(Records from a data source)
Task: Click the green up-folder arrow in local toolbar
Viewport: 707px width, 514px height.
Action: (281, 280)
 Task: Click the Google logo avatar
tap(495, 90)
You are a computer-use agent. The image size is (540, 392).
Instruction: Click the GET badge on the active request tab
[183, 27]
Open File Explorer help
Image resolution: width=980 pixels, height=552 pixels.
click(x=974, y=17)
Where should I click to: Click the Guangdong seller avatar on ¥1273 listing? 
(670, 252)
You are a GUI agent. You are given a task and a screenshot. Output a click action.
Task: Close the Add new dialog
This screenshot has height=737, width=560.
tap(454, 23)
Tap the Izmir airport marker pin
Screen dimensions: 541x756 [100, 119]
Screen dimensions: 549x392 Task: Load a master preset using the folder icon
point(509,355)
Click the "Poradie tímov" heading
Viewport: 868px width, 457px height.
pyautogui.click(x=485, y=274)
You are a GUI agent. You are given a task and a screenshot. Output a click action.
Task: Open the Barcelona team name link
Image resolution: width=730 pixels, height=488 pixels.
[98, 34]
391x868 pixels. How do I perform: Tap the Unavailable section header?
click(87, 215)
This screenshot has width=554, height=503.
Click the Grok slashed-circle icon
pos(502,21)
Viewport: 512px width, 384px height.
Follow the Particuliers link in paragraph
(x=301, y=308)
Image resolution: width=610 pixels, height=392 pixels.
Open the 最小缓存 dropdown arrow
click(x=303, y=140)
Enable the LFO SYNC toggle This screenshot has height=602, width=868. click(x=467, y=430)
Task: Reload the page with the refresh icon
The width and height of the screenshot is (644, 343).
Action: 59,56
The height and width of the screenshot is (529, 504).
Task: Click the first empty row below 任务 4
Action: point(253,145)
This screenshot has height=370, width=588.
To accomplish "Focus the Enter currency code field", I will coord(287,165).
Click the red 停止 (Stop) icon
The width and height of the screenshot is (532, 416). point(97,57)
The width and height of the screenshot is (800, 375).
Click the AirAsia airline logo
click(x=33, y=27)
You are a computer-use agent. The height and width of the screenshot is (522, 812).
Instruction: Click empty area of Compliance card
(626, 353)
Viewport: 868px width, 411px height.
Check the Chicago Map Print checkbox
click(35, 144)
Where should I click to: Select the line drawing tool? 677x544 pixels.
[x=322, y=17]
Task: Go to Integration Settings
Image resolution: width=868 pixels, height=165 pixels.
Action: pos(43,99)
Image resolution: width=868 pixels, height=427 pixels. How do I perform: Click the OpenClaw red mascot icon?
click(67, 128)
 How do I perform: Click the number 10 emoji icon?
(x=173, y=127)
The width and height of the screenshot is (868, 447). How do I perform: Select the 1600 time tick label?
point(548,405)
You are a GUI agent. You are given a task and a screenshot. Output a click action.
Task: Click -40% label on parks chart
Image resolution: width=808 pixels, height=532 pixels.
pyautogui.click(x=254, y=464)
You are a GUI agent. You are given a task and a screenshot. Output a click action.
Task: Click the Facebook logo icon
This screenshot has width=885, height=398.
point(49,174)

#### [EXERCISE DIRECTIONS]
Copy each line above that contains the string "computer".

#### [ANSWER FOR THIS EXERCISE]
You are a computer-use agent. The image size is (540, 392).
You are a computer-use agent. The height and width of the screenshot is (522, 812).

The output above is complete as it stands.